Bitcoin ETF options (derivatives) are out and on their first day of trading they have surprised the community: $2000 billion in notional exposure, a huge success.
On its first day of trading, BlackRock's Bitcoin ETF options, known as IBIT, accumulated nearly $2.000 billion in notional exposure. This volume is unusual for new options, suggesting significant interest from institutional and retail investors.
Given this, Bloomberg Intelligence analyzed that 289.000 call option contracts were traded versus just 65.000 put option contracts, representing a 4.4:1 ratio in favor of calls. This imbalance likely contributed to Bitcoin's (BTC) new all-time highs seen in the late hours of Tuesday, leading Bitcoin to a price above $94.900.
The introduction of these Bitcoin ETF options thus marks an important milestone, as it allows investors to use advanced financial tools to manage risk and speculate on Bitcoin price movements. Call options, in particular, are used when the price of the underlying asset is expected to rise, which may explain the high volume of these transactions.
ATH for Bitcoin and institutional participation
This is why the introduction of IBIT's Bitcoin ETF options is expected to significantly increase institutional participation in Bitcoin.After all, options offer new avenues for investment and risk management strategies, appealing to investors looking to diversify their portfolios and protect themselves against market volatility.
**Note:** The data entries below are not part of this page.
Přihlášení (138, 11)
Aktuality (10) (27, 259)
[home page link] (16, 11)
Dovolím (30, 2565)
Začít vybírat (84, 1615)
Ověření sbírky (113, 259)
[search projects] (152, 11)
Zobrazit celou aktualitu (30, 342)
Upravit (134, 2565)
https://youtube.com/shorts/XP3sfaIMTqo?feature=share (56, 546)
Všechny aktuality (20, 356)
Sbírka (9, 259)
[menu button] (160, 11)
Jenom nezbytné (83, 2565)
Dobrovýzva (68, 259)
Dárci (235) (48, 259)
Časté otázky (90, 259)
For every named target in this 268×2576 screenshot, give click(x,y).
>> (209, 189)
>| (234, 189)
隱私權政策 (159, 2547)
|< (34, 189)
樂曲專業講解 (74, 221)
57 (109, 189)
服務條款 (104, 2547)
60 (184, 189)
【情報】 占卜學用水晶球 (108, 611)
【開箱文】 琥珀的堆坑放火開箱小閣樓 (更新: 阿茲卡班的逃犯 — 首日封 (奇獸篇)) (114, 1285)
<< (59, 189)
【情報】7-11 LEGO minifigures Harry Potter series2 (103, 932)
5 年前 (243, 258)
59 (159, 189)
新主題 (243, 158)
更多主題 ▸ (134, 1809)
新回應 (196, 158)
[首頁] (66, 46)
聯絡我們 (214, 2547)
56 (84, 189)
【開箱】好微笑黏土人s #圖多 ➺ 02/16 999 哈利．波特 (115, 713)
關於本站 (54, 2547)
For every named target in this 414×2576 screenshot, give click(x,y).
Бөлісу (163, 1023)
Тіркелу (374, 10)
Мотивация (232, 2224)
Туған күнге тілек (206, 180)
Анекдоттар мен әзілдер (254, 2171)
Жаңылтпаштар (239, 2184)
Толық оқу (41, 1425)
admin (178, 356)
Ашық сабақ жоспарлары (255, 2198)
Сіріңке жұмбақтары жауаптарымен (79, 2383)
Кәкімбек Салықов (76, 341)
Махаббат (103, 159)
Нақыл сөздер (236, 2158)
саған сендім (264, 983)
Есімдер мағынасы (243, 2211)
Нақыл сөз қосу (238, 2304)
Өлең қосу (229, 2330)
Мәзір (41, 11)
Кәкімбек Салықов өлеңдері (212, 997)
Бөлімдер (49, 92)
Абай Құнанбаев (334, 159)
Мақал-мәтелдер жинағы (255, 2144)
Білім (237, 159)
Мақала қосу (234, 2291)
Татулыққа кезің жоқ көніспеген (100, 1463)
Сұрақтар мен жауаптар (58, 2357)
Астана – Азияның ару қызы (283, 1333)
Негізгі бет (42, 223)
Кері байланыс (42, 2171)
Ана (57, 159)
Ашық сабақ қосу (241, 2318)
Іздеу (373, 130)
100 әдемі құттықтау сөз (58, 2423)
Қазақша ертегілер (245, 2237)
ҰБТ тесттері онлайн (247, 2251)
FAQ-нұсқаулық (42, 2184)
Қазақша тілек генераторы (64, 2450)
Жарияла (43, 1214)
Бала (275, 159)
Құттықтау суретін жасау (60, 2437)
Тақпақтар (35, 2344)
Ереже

Institutions, which are typically more wary of unregulated markets, can use these options to hedge their Bitcoin positions, generating additional income by selling calls or protecting themselves against potential price declines by buying puts.

For example, an institution that owns a large amount of Bitcoin can sell call options to generate additional income. If the price of Bitcoin does not rise as much as expected, the option will expire worthless and the institution will be left with the option premium. However, if the price rises significantly, the institution may be forced to sell its Bitcoins at the strike price, which limits its profits but also reduces the risk of a subsequent decline.
In fact, trading Bitcoin ETF options on IBIT can bring about significant changes to the structure of the Bitcoin market. These changes include improvements in liquidity, the introduction of new hedging tools, and the possibility of speculation on price movements. Liquidity is improved because options allow investors to buy and sell Bitcoin without having to move large amounts of the cryptocurrency itself, reducing the impact on the market price. And with Bitcoin's most recent price surge to $94.900 (its new ATH), after trading sideways at $90.000, we may already have our answer to this point.
Changes in market structure
But IBIT's Bitcoin ETF options provide hedging tools that can stabilize the market. For example, an investor who owns Bitcoin can buy put options to protect against a potential price drop. If the price of Bitcoin falls, the investor can exercise the option and sell their Bitcoins at the strike price, limiting their losses. This hedging strategy can help reduce market volatility, as investors have more tools to manage risk.
Speculation on price movements is also facilitated by options. Investors can buy call options if they expect the price of Bitcoin to rise, or put options if they expect it to fall. This speculation can influence market dynamics, as option prices reflect investors' expectations about the future of Bitcoin. For example, if there is a high demand for call options, this may indicate that investors expect the price of Bitcoin to rise, which can influence the trading decisions of other market participants.
Bitcoin ETF Options and Their Impact on Volatility
The introduction of IBIT Bitcoin ETF options may also have an impact on Bitcoin’s volatility and price movements. In the short term, high demand for call options may contribute to a “gamma squeeze,” a phenomenon similar to what happened with GameStop, where the accumulation of long positions in call options can lead to a rapid and significant increase in the asset’s price. In the long term, the expectation is that overwriting of call options (selling calls) may reduce implied market volatility, as investors seek to generate additional income by selling these options.
Implied volatility is a measure of the degree of variability that investors expect in the price of an asset in the future. If there is a high demand for call options, this may indicate that investors expect the price of Bitcoin to rise, which can increase implied volatility. However, if investors start selling call options to generate income, this can reduce implied volatility as the market becomes more stable.
This makes it clear that the introduction of IBIT’s Bitcoin ETF options represents a significant shift in the dynamics of the Bitcoin market. The unusual trading volume on its first day, the high demand for call options, and the expectation of an increase in institutional participation are clear indicators that these options are having a major impact. Improvements in liquidity, new hedging tools, and the possibility of speculation are some of the changes taking place in the market structure.